* [Excerpted data]:

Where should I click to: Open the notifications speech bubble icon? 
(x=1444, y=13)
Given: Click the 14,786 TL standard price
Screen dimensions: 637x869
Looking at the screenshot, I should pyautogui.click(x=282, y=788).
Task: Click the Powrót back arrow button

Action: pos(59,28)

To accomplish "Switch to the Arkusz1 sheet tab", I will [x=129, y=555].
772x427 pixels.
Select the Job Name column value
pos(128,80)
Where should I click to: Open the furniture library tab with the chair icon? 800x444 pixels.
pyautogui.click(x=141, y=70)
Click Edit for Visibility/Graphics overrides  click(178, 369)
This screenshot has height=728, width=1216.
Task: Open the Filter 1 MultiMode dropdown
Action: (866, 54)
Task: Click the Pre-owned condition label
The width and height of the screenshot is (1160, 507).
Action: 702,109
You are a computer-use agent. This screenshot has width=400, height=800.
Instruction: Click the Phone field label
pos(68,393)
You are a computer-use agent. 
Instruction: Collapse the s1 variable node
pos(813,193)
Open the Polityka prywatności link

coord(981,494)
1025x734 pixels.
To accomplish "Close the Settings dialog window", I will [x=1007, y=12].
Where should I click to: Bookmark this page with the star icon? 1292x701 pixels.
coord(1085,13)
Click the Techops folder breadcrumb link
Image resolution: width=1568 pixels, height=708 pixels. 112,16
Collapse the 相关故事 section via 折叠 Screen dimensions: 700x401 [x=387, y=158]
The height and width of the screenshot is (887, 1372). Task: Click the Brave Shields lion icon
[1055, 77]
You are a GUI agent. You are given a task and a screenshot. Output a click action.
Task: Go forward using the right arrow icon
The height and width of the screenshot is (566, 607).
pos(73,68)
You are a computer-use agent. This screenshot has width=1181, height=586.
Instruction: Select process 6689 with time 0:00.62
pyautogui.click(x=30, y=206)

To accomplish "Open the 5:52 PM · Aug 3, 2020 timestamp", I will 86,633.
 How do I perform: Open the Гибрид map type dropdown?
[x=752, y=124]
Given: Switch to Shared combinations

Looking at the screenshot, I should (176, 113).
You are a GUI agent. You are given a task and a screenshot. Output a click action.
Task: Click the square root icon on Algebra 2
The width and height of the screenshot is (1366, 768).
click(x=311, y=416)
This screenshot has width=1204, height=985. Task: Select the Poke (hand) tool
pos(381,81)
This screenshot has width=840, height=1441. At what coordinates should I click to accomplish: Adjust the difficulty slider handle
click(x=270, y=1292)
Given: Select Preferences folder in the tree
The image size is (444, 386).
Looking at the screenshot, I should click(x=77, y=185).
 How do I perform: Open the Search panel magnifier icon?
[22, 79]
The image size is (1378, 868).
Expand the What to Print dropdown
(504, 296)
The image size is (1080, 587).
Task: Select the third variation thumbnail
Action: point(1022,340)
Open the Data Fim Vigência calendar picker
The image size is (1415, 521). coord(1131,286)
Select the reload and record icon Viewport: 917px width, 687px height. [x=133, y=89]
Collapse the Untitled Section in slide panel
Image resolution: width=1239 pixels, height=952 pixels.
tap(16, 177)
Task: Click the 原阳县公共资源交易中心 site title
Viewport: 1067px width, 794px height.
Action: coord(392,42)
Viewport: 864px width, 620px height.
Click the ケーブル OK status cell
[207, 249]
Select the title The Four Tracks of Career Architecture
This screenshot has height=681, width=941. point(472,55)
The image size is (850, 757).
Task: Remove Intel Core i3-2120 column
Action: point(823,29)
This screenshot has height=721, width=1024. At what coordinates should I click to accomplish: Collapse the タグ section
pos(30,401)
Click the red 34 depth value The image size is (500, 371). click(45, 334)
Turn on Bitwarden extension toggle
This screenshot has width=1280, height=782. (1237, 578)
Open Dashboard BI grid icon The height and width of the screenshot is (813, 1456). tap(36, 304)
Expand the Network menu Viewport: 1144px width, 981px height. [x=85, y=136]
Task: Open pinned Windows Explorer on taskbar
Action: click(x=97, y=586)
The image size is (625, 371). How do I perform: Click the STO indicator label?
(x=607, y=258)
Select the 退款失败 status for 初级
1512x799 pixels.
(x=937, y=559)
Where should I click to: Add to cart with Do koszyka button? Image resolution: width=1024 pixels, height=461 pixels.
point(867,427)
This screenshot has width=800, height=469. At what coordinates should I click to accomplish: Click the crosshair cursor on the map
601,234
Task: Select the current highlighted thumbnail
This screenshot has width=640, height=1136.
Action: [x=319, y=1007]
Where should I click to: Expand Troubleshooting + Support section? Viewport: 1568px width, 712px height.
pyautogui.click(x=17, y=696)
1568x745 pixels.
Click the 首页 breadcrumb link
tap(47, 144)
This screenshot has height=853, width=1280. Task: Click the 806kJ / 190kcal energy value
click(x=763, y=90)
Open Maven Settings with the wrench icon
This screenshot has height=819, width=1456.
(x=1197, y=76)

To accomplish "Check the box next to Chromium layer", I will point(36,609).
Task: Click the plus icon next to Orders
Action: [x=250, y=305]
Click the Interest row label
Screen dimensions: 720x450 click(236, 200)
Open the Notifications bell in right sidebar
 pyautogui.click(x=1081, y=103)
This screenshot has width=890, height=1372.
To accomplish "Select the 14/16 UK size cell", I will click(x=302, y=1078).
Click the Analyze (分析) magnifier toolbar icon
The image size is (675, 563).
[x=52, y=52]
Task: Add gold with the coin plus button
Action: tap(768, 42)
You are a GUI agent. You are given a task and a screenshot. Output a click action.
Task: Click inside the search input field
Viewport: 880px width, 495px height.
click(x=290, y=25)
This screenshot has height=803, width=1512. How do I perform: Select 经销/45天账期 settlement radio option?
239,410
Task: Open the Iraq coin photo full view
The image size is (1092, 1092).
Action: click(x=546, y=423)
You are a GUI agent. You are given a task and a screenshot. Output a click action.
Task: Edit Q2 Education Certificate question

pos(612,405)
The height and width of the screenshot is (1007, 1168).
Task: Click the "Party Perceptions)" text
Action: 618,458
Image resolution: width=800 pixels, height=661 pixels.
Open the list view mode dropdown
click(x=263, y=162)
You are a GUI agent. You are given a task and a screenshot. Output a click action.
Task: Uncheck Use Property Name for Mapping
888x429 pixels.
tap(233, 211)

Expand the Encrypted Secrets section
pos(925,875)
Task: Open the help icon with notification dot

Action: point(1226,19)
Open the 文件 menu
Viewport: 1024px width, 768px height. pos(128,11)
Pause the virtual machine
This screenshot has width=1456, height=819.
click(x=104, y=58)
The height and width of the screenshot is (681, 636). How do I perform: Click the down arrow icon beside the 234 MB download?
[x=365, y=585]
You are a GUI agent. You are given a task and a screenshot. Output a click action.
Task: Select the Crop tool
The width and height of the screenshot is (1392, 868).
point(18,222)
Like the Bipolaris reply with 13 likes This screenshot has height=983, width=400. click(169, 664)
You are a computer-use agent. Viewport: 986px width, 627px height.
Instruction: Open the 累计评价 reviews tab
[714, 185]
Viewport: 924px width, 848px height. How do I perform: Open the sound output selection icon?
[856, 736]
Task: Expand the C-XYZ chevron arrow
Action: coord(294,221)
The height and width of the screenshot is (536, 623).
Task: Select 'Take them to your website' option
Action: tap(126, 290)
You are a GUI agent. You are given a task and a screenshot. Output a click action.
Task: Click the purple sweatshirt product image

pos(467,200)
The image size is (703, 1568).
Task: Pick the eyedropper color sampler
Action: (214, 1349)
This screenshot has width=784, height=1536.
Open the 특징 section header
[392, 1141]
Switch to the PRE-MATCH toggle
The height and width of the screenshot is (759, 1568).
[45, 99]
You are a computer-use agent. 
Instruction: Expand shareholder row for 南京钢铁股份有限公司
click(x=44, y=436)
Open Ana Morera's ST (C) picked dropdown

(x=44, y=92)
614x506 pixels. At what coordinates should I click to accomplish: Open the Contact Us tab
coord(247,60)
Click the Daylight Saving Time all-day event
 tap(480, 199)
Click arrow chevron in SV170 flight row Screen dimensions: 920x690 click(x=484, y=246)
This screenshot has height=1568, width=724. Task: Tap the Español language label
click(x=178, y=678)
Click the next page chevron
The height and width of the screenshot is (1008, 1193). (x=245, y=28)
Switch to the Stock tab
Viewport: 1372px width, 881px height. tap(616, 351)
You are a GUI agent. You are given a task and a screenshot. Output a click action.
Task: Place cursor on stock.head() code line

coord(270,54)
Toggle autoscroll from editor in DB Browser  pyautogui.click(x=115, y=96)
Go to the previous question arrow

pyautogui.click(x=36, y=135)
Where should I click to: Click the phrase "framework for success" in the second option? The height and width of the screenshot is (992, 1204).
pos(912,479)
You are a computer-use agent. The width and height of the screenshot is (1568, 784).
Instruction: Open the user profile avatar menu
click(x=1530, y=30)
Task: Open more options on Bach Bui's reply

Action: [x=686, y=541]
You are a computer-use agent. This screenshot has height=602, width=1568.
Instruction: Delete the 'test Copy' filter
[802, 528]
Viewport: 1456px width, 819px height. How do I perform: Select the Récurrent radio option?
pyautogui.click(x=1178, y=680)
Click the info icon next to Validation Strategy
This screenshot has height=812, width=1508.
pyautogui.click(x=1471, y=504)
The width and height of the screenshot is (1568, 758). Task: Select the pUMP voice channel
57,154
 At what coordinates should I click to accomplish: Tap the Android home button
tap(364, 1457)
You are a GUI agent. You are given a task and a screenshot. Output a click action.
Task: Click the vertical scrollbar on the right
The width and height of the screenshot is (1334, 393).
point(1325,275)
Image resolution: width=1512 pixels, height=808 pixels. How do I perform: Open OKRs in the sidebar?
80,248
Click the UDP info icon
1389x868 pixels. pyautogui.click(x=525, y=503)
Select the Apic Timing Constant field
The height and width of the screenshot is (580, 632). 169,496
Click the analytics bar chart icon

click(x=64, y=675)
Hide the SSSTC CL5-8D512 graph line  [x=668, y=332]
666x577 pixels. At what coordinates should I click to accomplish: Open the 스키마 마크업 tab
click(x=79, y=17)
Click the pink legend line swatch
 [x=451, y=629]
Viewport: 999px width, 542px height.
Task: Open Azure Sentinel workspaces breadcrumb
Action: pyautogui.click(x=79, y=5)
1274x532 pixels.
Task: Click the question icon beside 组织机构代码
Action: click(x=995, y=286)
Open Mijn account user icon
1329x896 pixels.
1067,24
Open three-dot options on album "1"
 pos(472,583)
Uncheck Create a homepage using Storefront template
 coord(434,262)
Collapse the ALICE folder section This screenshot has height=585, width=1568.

* [What you will do]: Edit the rows from the line with "This screenshot has height=721, width=1024." to the line with "Action: [x=319, y=1007]", replacing "Bitwarden" with "1Password" and leaving everything else unchanged. Return only those lines.

* [Solution for this problem]:
This screenshot has height=721, width=1024. At what coordinates should I click to accomplish: Collapse the タグ section
pos(30,401)
Click the red 34 depth value The image size is (500, 371). click(45, 334)
Turn on 1Password extension toggle
This screenshot has width=1280, height=782. (1237, 578)
Open Dashboard BI grid icon The height and width of the screenshot is (813, 1456). tap(36, 304)
Expand the Network menu Viewport: 1144px width, 981px height. [x=85, y=136]
Task: Open pinned Windows Explorer on taskbar
Action: click(x=97, y=586)
The image size is (625, 371). How do I perform: Click the STO indicator label?
(x=607, y=258)
Select the 退款失败 status for 初级
1512x799 pixels.
(x=937, y=559)
Where should I click to: Add to cart with Do koszyka button? Image resolution: width=1024 pixels, height=461 pixels.
point(867,427)
This screenshot has width=800, height=469. At what coordinates should I click to accomplish: Click the crosshair cursor on the map
601,234
Task: Select the current highlighted thumbnail
This screenshot has width=640, height=1136.
Action: [x=319, y=1007]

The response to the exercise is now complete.